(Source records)
** Start **
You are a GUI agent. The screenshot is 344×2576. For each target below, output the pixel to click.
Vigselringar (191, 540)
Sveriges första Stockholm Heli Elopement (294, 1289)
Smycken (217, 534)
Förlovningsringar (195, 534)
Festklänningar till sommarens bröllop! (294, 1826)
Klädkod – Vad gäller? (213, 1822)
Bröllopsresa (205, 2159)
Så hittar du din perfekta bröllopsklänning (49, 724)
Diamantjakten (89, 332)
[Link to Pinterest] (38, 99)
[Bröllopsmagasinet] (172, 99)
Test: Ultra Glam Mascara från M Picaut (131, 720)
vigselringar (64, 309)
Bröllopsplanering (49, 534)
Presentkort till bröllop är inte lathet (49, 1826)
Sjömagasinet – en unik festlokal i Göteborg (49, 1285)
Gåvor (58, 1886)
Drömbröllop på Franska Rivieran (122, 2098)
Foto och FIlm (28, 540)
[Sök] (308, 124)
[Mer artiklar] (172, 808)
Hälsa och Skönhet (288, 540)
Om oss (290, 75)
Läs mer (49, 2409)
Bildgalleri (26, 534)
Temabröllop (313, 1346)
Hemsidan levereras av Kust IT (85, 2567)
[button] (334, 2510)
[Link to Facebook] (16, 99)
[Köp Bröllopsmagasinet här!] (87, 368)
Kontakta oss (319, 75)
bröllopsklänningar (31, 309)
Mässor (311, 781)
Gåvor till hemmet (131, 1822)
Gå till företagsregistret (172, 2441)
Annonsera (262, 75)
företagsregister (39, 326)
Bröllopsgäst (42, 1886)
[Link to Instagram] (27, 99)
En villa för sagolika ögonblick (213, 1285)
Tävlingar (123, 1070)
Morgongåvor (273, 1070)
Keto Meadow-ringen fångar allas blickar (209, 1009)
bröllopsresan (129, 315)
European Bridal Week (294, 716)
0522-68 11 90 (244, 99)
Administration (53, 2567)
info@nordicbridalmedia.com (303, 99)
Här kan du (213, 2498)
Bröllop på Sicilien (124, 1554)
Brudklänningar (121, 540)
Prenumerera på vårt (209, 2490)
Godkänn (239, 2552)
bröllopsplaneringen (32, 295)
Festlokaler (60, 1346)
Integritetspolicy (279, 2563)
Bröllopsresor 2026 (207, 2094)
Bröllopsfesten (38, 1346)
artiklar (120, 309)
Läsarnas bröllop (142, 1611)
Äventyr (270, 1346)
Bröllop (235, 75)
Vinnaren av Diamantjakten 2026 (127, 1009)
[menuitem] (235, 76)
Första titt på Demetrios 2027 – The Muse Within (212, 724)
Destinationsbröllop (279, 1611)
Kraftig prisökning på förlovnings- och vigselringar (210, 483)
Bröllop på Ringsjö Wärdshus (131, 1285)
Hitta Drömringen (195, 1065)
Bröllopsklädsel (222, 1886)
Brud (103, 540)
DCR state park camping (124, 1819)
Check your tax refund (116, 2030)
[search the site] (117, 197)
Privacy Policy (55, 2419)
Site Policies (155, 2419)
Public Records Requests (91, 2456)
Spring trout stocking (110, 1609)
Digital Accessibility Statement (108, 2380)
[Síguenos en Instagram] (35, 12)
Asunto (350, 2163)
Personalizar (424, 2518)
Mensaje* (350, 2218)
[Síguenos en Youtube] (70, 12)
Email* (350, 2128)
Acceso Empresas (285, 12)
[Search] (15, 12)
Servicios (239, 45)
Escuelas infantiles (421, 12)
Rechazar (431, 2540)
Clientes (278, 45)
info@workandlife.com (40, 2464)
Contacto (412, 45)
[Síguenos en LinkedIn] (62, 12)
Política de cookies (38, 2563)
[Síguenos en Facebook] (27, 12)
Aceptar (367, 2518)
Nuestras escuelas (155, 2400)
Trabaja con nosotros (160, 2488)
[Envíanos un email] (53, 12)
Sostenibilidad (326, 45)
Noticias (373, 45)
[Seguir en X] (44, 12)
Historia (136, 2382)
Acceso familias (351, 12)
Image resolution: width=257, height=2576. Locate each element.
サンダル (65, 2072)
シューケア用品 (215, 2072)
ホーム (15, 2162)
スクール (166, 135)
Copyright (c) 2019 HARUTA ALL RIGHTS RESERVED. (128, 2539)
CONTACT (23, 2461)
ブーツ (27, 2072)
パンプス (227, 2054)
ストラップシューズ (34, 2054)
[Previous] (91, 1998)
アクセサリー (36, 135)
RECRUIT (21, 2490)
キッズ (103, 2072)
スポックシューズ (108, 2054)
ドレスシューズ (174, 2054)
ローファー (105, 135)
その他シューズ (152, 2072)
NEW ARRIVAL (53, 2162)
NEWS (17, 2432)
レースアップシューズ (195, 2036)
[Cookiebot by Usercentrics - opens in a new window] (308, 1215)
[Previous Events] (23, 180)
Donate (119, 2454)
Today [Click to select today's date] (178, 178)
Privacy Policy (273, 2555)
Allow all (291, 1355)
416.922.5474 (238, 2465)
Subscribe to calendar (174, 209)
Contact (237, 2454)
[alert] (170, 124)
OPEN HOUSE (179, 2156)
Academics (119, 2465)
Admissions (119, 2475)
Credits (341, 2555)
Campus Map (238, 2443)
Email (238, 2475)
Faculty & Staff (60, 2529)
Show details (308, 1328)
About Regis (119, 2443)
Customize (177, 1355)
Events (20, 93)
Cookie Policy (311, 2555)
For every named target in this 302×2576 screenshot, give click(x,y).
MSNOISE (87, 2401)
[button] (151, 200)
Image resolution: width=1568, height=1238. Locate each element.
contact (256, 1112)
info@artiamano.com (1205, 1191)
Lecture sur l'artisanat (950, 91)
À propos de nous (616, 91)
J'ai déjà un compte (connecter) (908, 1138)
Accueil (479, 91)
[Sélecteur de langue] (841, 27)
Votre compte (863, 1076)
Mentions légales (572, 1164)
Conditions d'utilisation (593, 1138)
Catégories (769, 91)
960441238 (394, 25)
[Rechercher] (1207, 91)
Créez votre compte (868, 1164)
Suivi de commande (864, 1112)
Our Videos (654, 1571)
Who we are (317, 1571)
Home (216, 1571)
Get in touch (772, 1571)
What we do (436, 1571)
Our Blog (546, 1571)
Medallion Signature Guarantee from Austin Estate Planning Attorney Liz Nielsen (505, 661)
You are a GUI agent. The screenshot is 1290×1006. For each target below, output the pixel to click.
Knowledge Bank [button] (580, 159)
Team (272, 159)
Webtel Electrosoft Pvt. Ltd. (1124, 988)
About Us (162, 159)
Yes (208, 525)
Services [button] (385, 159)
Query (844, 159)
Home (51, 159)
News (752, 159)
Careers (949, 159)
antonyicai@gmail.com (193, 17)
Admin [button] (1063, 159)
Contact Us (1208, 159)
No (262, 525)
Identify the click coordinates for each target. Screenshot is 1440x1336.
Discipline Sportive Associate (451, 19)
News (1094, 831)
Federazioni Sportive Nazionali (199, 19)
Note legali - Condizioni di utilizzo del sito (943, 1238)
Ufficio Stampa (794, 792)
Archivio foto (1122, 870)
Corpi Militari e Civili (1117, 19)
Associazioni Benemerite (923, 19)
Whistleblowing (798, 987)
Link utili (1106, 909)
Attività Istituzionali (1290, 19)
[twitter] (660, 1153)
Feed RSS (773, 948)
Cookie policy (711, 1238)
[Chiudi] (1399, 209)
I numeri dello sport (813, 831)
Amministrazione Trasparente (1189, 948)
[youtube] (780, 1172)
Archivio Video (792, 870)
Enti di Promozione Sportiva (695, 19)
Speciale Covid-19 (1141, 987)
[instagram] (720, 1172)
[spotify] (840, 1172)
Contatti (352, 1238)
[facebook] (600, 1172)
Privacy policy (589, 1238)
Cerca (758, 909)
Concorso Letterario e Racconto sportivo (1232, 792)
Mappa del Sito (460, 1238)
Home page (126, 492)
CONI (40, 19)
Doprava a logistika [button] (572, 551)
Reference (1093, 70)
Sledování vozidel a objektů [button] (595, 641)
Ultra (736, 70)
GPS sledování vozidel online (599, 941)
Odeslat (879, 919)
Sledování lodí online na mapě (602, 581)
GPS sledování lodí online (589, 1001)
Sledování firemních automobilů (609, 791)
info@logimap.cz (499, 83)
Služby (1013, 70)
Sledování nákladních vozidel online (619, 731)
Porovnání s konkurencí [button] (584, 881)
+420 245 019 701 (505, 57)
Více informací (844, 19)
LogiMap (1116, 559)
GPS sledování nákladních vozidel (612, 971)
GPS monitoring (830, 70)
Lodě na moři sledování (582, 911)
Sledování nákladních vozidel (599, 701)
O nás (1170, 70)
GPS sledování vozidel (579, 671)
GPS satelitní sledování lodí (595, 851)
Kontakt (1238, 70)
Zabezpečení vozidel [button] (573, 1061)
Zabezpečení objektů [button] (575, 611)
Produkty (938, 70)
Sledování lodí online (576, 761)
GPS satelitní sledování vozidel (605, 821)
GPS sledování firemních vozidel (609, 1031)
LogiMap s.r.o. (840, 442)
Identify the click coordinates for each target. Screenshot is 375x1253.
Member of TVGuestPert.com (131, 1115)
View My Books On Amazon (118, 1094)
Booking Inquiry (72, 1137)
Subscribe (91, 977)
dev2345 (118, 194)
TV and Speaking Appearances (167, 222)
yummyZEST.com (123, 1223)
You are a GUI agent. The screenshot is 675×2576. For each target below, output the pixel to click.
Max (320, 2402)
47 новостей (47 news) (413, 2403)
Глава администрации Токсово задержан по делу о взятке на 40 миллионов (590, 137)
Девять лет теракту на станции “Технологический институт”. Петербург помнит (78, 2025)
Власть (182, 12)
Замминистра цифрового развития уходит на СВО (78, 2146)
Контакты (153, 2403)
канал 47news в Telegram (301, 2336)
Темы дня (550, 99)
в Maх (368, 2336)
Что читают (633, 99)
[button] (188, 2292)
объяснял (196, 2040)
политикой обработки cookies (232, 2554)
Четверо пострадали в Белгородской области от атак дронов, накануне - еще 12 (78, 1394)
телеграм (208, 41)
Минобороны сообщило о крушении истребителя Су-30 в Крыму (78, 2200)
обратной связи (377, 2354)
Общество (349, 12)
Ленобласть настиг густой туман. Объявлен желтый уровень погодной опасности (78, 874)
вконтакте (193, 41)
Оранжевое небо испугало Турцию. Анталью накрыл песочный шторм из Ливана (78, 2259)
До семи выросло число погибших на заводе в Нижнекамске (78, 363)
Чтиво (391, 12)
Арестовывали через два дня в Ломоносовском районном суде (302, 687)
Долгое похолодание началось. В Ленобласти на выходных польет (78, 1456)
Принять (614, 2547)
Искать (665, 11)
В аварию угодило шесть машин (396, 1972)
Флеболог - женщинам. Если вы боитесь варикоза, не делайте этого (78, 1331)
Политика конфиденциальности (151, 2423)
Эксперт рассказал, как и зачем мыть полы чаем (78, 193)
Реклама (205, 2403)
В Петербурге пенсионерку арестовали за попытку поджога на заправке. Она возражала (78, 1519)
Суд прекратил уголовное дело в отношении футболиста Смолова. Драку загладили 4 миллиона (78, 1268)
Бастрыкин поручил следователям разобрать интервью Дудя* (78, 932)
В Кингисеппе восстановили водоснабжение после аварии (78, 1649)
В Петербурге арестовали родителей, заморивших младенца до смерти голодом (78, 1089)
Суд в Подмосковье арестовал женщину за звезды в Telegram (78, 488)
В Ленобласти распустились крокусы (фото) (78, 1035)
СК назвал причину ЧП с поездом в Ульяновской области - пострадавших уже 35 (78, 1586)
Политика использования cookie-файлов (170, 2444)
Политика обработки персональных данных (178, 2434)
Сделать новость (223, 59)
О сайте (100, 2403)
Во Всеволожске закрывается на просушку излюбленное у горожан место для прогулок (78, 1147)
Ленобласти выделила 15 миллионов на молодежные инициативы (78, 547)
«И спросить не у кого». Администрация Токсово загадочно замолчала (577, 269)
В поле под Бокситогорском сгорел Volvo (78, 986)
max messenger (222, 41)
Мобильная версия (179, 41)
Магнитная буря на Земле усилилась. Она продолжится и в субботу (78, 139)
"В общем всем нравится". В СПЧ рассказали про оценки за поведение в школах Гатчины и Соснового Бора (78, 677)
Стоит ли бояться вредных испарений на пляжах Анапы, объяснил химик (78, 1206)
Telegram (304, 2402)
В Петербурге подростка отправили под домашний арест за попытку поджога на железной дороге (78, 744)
** End **
→ **Exercise requirements**: Please copy the listing above line for line, from the line with "Trabaja con nosotros (160, 2488)" to the line with "Lecture sur l'artisanat (950, 91)", including both of those lines.

→ **The solution**:
Trabaja con nosotros (160, 2488)
[Envíanos un email] (53, 12)
Sostenibilidad (326, 45)
Noticias (373, 45)
[Seguir en X] (44, 12)
Historia (136, 2382)
Acceso familias (351, 12)
Image resolution: width=257, height=2576. Locate each element.
サンダル (65, 2072)
シューケア用品 (215, 2072)
ホーム (15, 2162)
スクール (166, 135)
Copyright (c) 2019 HARUTA ALL RIGHTS RESERVED. (128, 2539)
CONTACT (23, 2461)
ブーツ (27, 2072)
パンプス (227, 2054)
ストラップシューズ (34, 2054)
[Previous] (91, 1998)
アクセサリー (36, 135)
RECRUIT (21, 2490)
キッズ (103, 2072)
スポックシューズ (108, 2054)
ドレスシューズ (174, 2054)
ローファー (105, 135)
その他シューズ (152, 2072)
NEW ARRIVAL (53, 2162)
NEWS (17, 2432)
レースアップシューズ (195, 2036)
[Cookiebot by Usercentrics - opens in a new window] (308, 1215)
[Previous Events] (23, 180)
Donate (119, 2454)
Today [Click to select today's date] (178, 178)
Privacy Policy (273, 2555)
Allow all (291, 1355)
416.922.5474 (238, 2465)
Subscribe to calendar (174, 209)
Contact (237, 2454)
[alert] (170, 124)
OPEN HOUSE (179, 2156)
Academics (119, 2465)
Admissions (119, 2475)
Credits (341, 2555)
Campus Map (238, 2443)
Email (238, 2475)
Faculty & Staff (60, 2529)
Show details (308, 1328)
About Regis (119, 2443)
Customize (177, 1355)
Events (20, 93)
Cookie Policy (311, 2555)
For every named target in this 302×2576 screenshot, give click(x,y).
MSNOISE (87, 2401)
[button] (151, 200)
Image resolution: width=1568, height=1238. Locate each element.
contact (256, 1112)
info@artiamano.com (1205, 1191)
Lecture sur l'artisanat (950, 91)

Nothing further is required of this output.